Doktrindeki ağır basan görüş, Kurumun 26. maddeden doğan rücu hakkının
Yargıtay'ın görüşü gibi halefiyet esasına değil ?Kanundan doğan bağımsız rücu
hakkına? dayandığı, gelirlerdeki artışların Anayasa Mahkemesinin yorumu gibi
işverenden istenemeyeceği yönündedir. (Bkz. Dr.Atabet, Sigorta ve Sosyal
Sigortalarda halefiyet ve rücu. İş Hukuku Dergisi 1969 Sayı 3, Tekinay, ölüm
sebebiyle destekten yoksun kalma tazminatı, S. 96, İstanbul, 1963, İzveren,
Sosyal Politika ve Sosyal Sigortalar, S. 218 vd. Öner, Kurumun 506 Sayılı
Kanundan doğan rücu hakkı, S.45-49, Oğuzman, iş kazası ve meslek hastalığından
doğan zararlardan işverenin sorumluluğu, İstanbul Hukuk Fakültesi mezmuası,
1969, Cilt 34 Sayı 1-4) Tekrar etmek gerekirse, Kurumun 26. maddeye göre,
gelirlerde meydana gelen artışların işverenden istenemeyeceğine ilişkin Anayasa
Mahkemesinin görüşü ile öğretinin baskın görüşü, biribiriyle örtüşmektedir.
26. maddenin hangi hükmünün Anayasaya aykırılık teşkil ettiği meselesine
gelince, yukarıda değinildiği gibi anılan maddenin birinci fıkrasında aynen şu
hükme yer verilmiştir. ?...sigortalı veya hak sahibi kimselerin işverenden
isteyebilecekleri miktarla sınırlı olmak üzere Kurumca işverene ödettirilir...?

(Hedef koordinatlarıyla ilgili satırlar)
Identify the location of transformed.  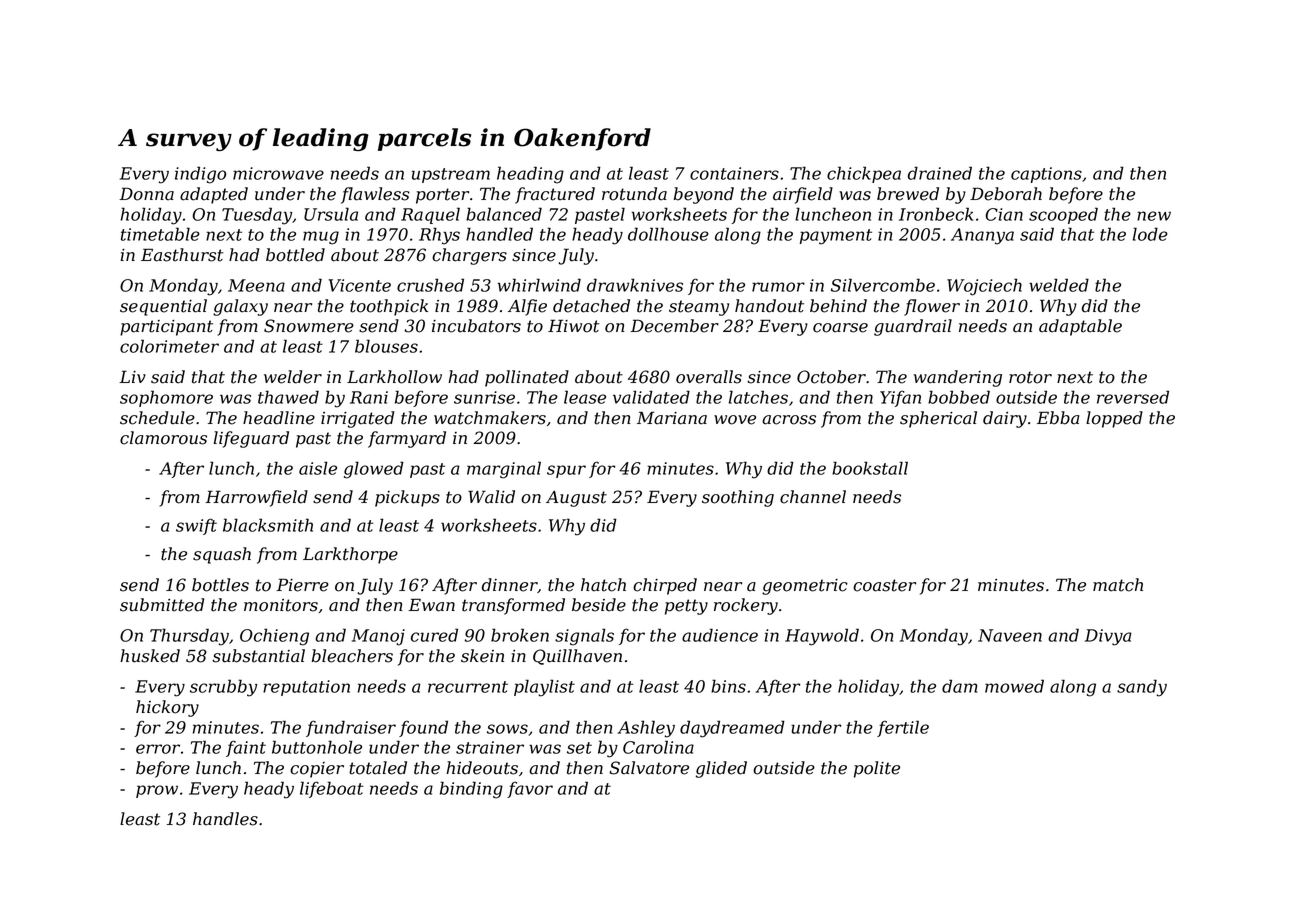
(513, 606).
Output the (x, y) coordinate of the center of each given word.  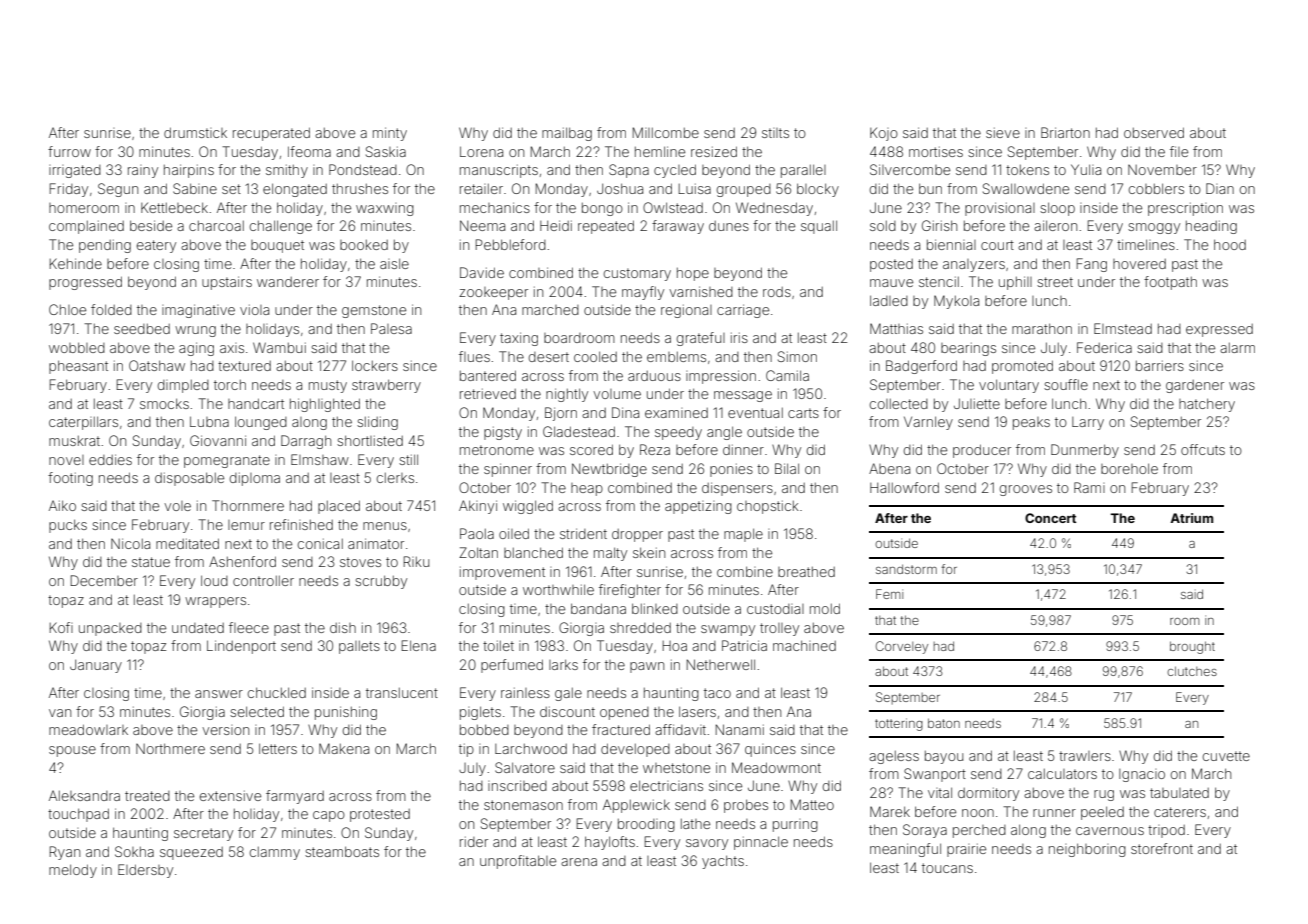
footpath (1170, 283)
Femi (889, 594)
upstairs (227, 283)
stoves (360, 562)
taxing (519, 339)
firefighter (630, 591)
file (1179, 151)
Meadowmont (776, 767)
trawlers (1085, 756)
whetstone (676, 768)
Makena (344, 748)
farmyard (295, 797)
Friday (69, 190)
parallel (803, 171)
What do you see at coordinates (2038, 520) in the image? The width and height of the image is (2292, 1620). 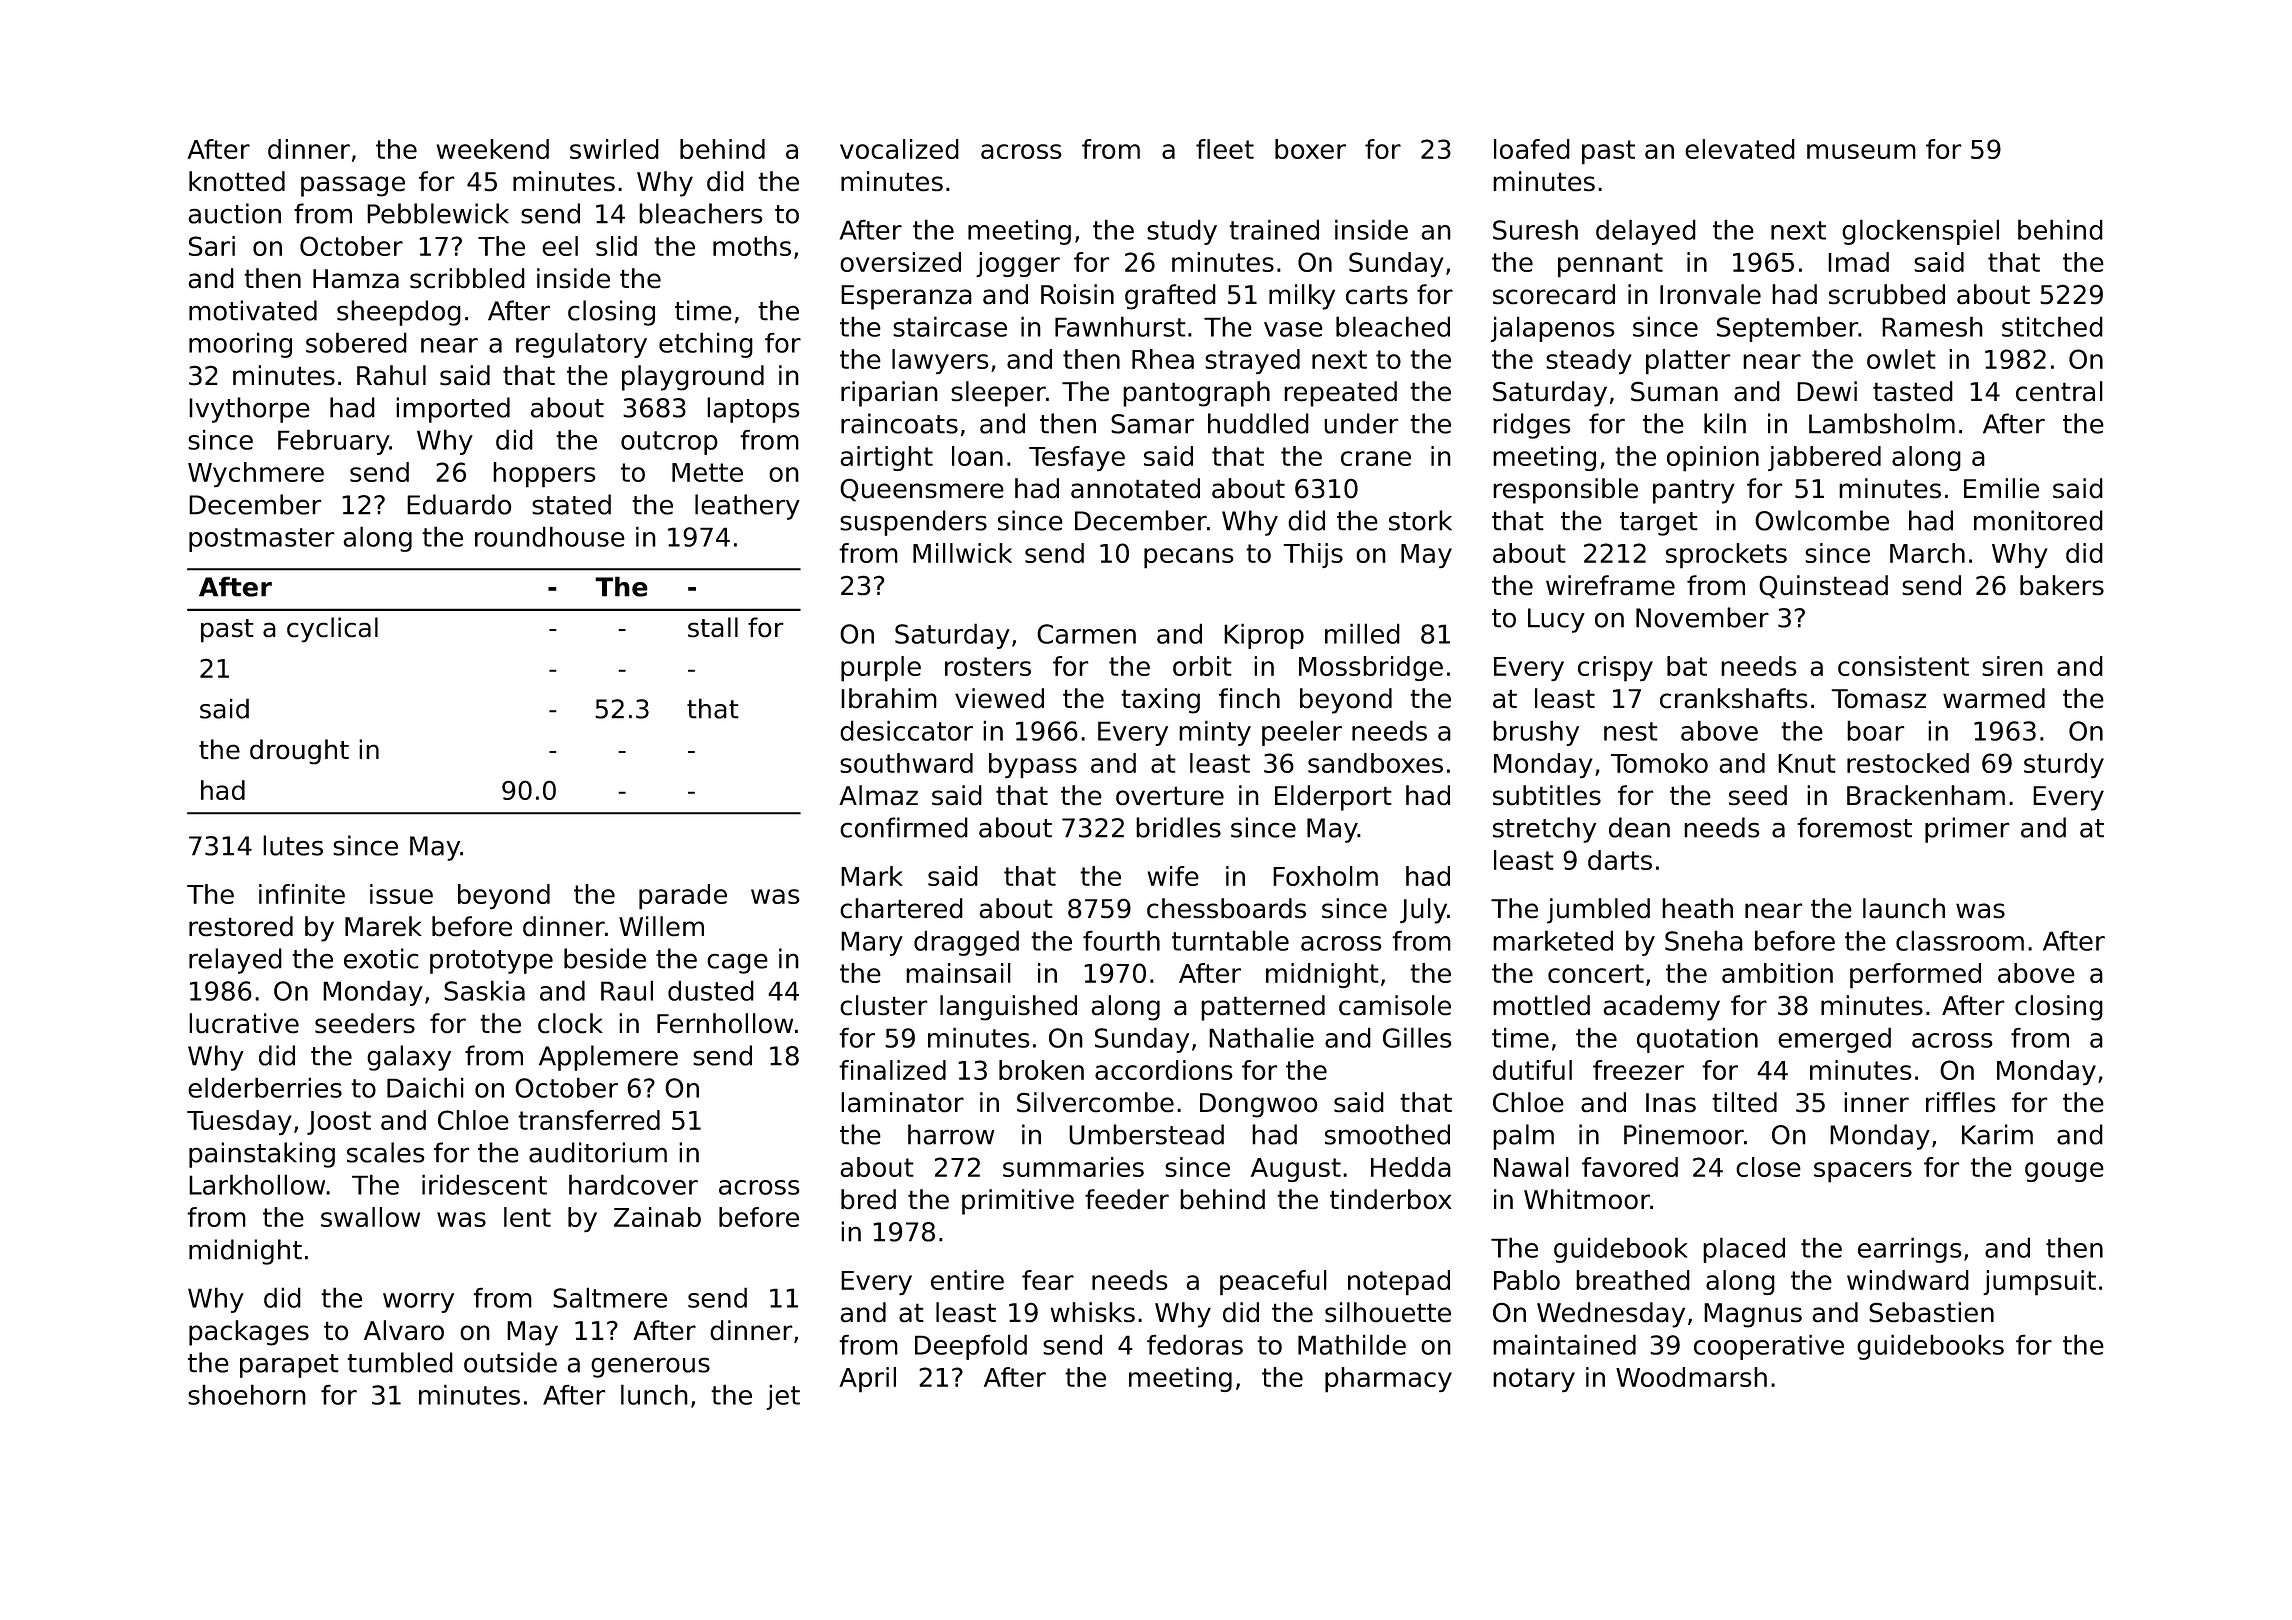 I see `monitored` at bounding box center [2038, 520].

**Verilen Görev 1:** Rücu hakkına ilişkin metinde parantez içinde eserlerine atıf yapılan yazarların soyadlarını sıralayın.
**Verilen Görev 2:** Lütfen rücu hakkına ilişkin metni kaldığı yerden devam ettirin.
Bu satırların rücu hakkına ilişkin metinle hiçbir bağlantısı yoktur.

**Yazılı Cevap 1:** Atabet, Tekinay, İzveren, Öner, Oğuzman

**Yazılı Cevap 2:**
24.10.1983 tarih ve 2934 sayılı Kanunun 2. maddesiyle eklenen bu hüküm
gelirlerdeki artışların da istenebileceği anlamına gelmektedir. Nitekim
Yargıtayımız da gelir artışlarının işverenden istenebileceğine dair içtihadını
26. maddeye sonradan eklenen bu fıkraya dayandırmaktadır. Keza 01.07.1994 tarih,
1992/3 Esas, 1994/3 Karar sayılı Yargıtay İçtihadı Birleştirme Büyük Genel
Kurulu Kararında da gelirlerde meydana gelen artışların istenebileceği görüşü
sözü edilen 26. maddeye eklenen, ?...sigortalı veya hak sahibi kimselerin
işverenden isteyebilecekleri miktarlar sınırlı olmak üzere...? hükmüne
dayandırılmıştır. Oysa, Anayasa Mahkememiz baştanberi açıklandığı gibi,
gelirlerde meydana gelen artışların istenebileceğine ilişkin bir yasa hükmünün
Anayasaya aykırı olacağına karar vermiştir. Yargıtayımız, anılan İçtihadı
Birleştirme Kararının bağlayıcılığı nedeniyle gelir artışlarının peşin değerinin
de istenebileceğine karar vermektedir.
Oysa, 2934 sayılı Yasa ile eklenen hüküm iptal edildiği taktirde Yargıtay,
görüşünü değiştirmek zorunda kalacaktır. Nitekim Yargıtay, eski görüşünden
dönerek Bağ-Kur Kanununun 63. ve 2926 Sayılı Kanunun 47. maddelerinde yer alan
Kurumun rücu hakkının bağımsız rücu hakkı esasına dayandığını ve gelir
artışlarının istenemeyeceğini kabul etmektedir.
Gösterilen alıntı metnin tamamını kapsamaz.